Top of Exercise data

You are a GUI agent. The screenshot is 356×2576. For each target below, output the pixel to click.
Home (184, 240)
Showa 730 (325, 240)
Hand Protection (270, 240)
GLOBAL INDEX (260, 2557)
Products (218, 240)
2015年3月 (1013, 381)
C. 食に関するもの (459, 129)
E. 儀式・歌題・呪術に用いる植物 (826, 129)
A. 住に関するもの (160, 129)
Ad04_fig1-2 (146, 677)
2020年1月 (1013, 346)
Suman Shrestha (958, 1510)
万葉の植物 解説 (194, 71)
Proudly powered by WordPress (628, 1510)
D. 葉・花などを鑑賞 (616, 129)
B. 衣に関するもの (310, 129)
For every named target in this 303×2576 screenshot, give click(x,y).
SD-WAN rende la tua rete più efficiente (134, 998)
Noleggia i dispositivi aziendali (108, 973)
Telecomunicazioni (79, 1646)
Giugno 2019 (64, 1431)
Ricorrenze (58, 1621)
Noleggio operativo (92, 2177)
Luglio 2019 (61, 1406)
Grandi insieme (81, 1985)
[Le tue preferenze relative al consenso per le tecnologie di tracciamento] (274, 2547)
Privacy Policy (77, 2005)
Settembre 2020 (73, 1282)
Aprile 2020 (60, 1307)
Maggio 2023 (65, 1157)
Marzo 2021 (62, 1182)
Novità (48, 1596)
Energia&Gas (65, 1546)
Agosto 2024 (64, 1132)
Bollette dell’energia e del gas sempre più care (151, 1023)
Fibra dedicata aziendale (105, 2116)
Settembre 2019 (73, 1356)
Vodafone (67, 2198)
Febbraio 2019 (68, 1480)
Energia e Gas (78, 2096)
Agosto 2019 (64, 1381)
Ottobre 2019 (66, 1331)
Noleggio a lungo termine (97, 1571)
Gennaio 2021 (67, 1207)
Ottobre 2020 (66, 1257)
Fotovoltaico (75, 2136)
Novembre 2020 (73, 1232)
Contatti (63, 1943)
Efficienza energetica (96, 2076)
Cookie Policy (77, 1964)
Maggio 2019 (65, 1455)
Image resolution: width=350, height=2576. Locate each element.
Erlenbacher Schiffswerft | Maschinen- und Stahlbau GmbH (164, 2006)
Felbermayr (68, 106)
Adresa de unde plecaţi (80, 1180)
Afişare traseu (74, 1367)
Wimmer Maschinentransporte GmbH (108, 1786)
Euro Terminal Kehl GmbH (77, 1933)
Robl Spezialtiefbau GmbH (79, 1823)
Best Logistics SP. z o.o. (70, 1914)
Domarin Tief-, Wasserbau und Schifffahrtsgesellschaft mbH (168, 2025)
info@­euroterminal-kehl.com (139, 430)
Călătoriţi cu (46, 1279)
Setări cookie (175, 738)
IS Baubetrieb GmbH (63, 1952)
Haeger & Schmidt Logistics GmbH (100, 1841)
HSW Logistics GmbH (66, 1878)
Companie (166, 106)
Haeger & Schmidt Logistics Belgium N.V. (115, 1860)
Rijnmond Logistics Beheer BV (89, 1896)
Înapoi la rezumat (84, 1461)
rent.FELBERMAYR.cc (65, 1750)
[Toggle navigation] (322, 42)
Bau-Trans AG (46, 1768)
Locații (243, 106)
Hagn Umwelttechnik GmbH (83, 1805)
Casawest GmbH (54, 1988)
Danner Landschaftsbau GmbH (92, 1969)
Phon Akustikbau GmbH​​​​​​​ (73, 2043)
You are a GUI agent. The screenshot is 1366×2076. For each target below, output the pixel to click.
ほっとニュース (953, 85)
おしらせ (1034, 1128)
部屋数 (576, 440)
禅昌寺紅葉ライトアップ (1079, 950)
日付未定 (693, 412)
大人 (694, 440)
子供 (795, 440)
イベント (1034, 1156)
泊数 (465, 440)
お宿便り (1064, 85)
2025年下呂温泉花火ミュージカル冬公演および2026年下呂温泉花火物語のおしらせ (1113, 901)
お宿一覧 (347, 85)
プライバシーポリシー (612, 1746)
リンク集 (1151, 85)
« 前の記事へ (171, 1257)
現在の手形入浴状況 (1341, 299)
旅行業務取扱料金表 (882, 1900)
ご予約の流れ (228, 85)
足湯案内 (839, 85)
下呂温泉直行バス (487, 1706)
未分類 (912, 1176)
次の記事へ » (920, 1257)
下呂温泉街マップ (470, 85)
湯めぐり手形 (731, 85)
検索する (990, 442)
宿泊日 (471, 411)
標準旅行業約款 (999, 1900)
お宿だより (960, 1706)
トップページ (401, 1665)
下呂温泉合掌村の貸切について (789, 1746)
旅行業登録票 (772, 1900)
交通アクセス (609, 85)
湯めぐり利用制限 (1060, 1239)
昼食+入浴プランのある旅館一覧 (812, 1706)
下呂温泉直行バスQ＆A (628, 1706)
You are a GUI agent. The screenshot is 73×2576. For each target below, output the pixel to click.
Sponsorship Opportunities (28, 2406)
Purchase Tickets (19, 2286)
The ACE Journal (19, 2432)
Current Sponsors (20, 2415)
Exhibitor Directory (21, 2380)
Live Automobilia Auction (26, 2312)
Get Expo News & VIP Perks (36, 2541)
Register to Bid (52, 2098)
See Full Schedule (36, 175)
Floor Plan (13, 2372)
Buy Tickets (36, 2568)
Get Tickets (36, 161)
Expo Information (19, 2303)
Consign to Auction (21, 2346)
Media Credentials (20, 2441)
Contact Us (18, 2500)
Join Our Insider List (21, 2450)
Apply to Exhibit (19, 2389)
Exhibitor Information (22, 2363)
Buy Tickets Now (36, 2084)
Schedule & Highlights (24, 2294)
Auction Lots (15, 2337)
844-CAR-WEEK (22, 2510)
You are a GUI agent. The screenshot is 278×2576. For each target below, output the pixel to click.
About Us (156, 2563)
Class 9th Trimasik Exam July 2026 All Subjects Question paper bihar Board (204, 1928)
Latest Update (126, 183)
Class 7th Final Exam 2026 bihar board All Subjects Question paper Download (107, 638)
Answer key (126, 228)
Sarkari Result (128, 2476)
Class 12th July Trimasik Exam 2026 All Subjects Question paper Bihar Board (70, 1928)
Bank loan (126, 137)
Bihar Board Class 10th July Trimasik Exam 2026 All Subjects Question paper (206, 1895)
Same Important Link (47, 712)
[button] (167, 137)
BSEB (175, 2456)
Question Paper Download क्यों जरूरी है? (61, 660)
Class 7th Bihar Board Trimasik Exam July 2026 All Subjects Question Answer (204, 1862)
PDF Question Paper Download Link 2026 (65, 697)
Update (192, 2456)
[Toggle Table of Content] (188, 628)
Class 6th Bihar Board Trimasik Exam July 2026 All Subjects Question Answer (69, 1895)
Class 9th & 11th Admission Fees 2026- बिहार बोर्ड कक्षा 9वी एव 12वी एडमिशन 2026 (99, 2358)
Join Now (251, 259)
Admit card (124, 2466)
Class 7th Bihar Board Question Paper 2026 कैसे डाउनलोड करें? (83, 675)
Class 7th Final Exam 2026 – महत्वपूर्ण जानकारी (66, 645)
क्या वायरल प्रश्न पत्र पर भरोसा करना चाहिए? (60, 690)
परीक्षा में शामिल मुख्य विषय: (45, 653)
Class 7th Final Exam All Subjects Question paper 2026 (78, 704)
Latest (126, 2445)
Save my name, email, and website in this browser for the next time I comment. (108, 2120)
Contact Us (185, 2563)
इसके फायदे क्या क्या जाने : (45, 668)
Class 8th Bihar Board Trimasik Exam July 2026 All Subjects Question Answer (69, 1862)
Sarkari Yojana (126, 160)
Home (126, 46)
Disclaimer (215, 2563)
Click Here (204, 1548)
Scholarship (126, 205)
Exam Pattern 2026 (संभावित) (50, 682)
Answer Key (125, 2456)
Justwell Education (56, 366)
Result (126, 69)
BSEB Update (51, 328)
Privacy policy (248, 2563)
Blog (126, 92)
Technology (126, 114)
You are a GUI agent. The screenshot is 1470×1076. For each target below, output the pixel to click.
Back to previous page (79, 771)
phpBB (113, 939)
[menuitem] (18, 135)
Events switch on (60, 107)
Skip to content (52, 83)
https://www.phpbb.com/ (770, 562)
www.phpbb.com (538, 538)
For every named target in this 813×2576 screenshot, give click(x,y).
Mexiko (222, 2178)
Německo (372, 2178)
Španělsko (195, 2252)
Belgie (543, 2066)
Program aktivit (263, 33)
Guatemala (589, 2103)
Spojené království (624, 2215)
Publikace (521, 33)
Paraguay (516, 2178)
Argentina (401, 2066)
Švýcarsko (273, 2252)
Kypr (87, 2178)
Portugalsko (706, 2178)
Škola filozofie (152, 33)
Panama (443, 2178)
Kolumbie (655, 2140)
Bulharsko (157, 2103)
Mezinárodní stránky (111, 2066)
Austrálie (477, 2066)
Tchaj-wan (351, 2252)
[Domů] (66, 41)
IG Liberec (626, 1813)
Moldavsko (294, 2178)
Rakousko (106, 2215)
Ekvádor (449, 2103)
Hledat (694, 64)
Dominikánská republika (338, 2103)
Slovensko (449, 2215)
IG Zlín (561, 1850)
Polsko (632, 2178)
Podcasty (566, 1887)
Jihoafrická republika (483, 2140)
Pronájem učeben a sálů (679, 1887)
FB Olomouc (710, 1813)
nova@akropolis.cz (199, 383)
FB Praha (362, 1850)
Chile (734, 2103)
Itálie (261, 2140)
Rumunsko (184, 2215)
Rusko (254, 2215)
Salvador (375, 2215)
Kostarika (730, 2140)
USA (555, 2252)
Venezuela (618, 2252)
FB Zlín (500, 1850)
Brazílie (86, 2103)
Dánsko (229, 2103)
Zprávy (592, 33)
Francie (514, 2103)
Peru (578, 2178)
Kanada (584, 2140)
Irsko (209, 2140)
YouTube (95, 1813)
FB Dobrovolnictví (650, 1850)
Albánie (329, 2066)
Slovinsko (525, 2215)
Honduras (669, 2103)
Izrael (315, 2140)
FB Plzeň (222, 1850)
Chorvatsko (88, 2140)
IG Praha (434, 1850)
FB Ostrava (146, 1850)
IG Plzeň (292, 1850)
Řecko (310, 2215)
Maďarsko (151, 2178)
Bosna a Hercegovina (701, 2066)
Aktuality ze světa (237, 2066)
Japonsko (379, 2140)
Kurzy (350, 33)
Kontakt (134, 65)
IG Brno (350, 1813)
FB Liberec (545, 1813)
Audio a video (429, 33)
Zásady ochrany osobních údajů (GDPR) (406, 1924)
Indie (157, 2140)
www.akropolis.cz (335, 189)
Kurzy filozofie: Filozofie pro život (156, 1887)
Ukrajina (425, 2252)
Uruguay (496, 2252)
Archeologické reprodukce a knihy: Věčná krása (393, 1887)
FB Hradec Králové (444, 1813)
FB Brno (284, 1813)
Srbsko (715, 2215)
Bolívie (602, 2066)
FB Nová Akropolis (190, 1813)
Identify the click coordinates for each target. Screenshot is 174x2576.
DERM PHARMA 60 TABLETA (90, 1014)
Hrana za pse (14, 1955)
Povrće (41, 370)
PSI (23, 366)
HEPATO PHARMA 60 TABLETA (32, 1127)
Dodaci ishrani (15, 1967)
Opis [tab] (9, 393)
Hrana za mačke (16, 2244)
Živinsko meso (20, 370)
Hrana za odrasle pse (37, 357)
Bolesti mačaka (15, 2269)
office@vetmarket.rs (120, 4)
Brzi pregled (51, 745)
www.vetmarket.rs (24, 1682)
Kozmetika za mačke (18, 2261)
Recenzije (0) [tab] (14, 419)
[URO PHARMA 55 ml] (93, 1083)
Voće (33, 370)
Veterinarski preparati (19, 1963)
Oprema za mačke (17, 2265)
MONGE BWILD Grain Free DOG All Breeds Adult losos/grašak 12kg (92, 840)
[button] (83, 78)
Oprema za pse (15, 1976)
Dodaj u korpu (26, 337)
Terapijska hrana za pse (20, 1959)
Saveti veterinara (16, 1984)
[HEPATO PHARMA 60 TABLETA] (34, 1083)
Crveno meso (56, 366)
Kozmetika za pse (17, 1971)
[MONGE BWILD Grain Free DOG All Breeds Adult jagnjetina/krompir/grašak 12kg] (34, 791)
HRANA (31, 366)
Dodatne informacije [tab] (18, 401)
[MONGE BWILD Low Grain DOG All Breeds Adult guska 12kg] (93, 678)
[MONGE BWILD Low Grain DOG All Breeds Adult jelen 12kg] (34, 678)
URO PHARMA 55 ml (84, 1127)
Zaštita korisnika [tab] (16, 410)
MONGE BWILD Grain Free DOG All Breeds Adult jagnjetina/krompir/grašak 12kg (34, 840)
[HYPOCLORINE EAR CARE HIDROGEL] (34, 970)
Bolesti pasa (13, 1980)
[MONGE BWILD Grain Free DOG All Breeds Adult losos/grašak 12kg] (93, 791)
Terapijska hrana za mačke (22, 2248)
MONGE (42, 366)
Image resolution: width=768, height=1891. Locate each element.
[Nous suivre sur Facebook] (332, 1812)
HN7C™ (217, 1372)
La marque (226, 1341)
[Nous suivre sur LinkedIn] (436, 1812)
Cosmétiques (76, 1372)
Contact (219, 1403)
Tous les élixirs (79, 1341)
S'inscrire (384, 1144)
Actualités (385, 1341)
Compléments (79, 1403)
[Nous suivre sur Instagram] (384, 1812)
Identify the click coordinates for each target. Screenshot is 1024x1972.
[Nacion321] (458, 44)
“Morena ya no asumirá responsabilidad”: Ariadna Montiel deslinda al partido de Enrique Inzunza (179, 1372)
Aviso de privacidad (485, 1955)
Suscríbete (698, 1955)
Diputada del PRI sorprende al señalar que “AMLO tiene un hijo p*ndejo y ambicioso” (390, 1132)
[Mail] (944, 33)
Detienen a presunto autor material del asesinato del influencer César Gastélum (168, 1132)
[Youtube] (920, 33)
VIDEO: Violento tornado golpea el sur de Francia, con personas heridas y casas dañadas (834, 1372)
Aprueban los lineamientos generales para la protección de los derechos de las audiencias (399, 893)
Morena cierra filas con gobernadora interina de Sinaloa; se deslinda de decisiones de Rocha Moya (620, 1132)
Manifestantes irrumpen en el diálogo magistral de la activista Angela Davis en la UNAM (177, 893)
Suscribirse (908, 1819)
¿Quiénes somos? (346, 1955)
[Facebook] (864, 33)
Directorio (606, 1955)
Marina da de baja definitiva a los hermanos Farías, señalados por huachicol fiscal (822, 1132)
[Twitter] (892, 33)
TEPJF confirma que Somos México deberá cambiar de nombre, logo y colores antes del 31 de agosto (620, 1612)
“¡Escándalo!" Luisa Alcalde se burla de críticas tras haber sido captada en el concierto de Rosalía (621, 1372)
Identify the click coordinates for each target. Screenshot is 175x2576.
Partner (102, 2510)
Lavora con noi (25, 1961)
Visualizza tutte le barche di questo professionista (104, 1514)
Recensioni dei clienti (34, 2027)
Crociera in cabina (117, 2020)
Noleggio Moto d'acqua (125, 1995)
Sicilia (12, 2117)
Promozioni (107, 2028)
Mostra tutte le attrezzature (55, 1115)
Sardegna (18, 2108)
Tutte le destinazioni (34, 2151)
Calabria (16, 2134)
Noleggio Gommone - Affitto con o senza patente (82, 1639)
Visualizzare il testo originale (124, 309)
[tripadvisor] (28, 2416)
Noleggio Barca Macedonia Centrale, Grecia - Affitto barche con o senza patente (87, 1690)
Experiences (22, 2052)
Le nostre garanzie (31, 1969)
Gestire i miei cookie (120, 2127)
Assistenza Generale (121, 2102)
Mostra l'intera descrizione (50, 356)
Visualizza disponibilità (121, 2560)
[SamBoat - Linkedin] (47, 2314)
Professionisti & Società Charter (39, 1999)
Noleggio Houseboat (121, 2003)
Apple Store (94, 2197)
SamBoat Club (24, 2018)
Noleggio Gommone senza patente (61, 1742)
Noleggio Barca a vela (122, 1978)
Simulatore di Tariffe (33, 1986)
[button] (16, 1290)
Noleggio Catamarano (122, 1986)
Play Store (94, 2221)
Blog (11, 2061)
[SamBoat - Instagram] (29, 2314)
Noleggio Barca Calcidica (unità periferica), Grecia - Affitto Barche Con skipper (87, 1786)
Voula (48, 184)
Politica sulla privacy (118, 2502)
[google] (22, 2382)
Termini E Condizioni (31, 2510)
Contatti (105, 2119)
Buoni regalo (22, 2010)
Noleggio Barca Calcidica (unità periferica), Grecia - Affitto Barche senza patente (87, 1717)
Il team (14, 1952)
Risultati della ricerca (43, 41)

Bottom of Exercise data

_What to produce_. State how many lines of the data above contain the string "Download", and give no other words.

_Solved problem_. 3